As to the time taken to get fuel, industry averages peg it at 30 minutes, which includes the time it takes to stop work, change routes, find the filling station, wait in line, refuel and pay. And the time it takes to get back to the route or worksite. That’s 30 minutes every day for every truck or piece of equipment in your company. You may never have thought of this as a real cost because it’s how you’ve always done it. But when you think about what your business could be doing with those wasted thirty minutes, you quickly recognize the enormous costs associated with refuelling yourself.
Refuelling takes time – and time is money. Take, for example, a fleet of 10 trucks. Ten trips to get fuel each day takes five hours a day at a cost of about $5,000 per month for labor (more if you pay overtime). This means 100 hours of vehicle wear and tear plus more hours of office overhead to manage operators and equipment. These costs are easy to measure, but there is more.
Know Your Hidden Fueling Costs
Today fuel theft ranges 5% to 20% of annual fuel purchases. This number has grown with the increasing price at the pump. Fuel is taken by employees who top up their own vehicles without authority or by organized gangs who steal fuel from your fuel tanks. Either way it can amount to thousands of gallons in real losses each year!
Fuel waste is another huge area of cost that is hard to measure. Waste comes from idling, speeding, poor driver habits and routing issues. Measuring waste requires accurate data on fuel consumption by vehicle and mileage to produce indicative fuel efficiency trends. Again, for most companies, this is either too hard or too time-consuming to measure.
The number one hidden fuel cost is lost productivity. The 30 minutes spent each day by 10 trucks getting fuel adds up to 1,250 hours of lost revenue per year. If you expect a return of $150 per hour, you are losing $187,500! That’s almost $200,000 in lost revenues each year! If you have a larger fleet, the numbers are even more staggering. So what’s the answer?
Crush Waste, Rev Up Revenue
First, understand there is more to your true cost of fuel than just the price at the pump as mentioned above. There’s the labor and overhead you pay for and the producitivity and revenue you give up.
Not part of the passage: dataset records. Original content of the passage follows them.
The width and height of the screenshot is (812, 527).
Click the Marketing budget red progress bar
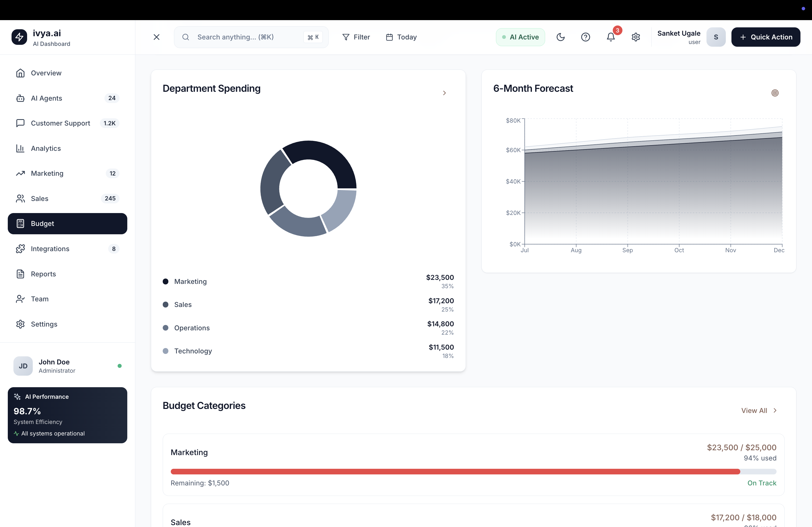[455, 471]
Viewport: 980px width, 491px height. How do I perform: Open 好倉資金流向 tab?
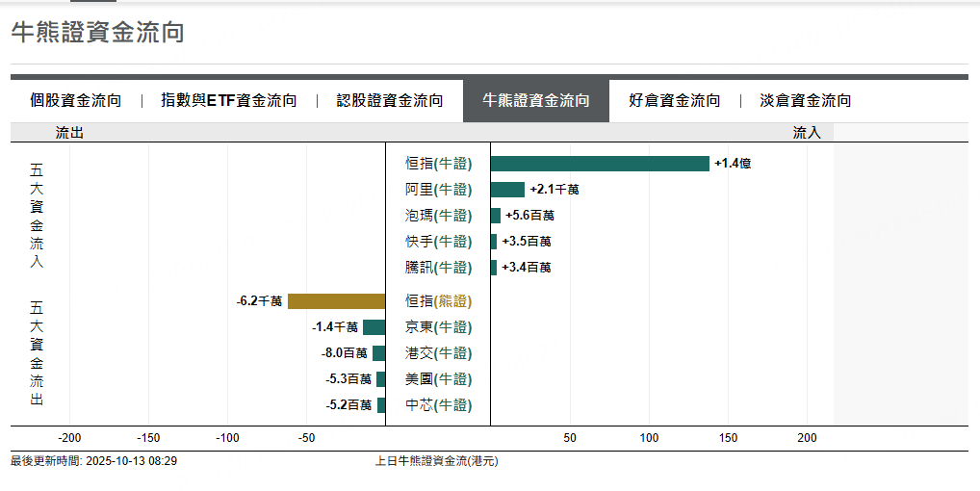click(675, 100)
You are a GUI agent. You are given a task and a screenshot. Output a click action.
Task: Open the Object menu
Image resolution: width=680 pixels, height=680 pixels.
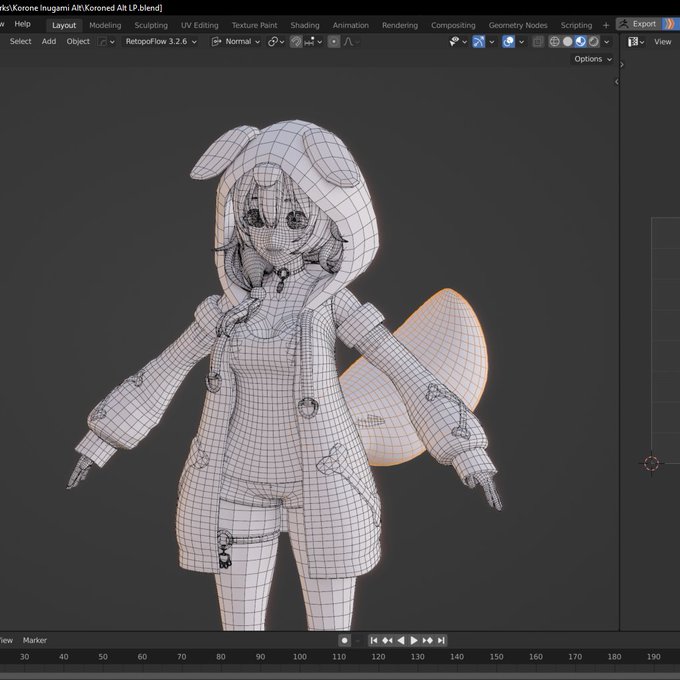tap(78, 42)
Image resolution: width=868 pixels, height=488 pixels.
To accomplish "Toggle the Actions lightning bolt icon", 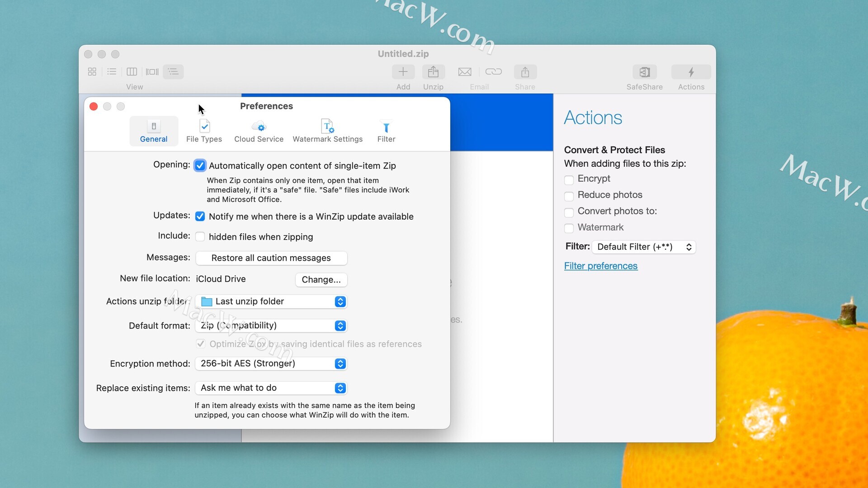I will click(691, 72).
As a business manager, you know this is a very big deal.
Second, make fuel come to you. Use an onsite fuelling service with trucks that refuel your fleet and equipment while it is idle. Your operators start every day with full tanks and you get 30 extra minutes each day to push more dirt or complete your construction projects.
Direct-to-equipment fuelling is not new. Established providers may offer 24/7 service, along with high service standards, safety training, environmental protection and a certification program for all their operators.
A provider may also utilize technology that automates reporting so you can conveniently manage fuel costs in deep detail. An automated monitoring system helps companies control fuel costs, manage budgets and measure fuel efficiency by unit. This can greatly reduce administration time and increase accuracy.
Combined, direct-to-equipment fuelling and automated monitoring will help you reduce costs, eliminate theft and waste and turn wasted time into profitable, productive time. Together, that spells more productivity!
Once you see the hidden costs that drive up your true cost of fuel and recognize that these costs can be controlled, you can start converting lost time into extra revenue to become more profitable!
Remember, you can’t manage what you don’t measure!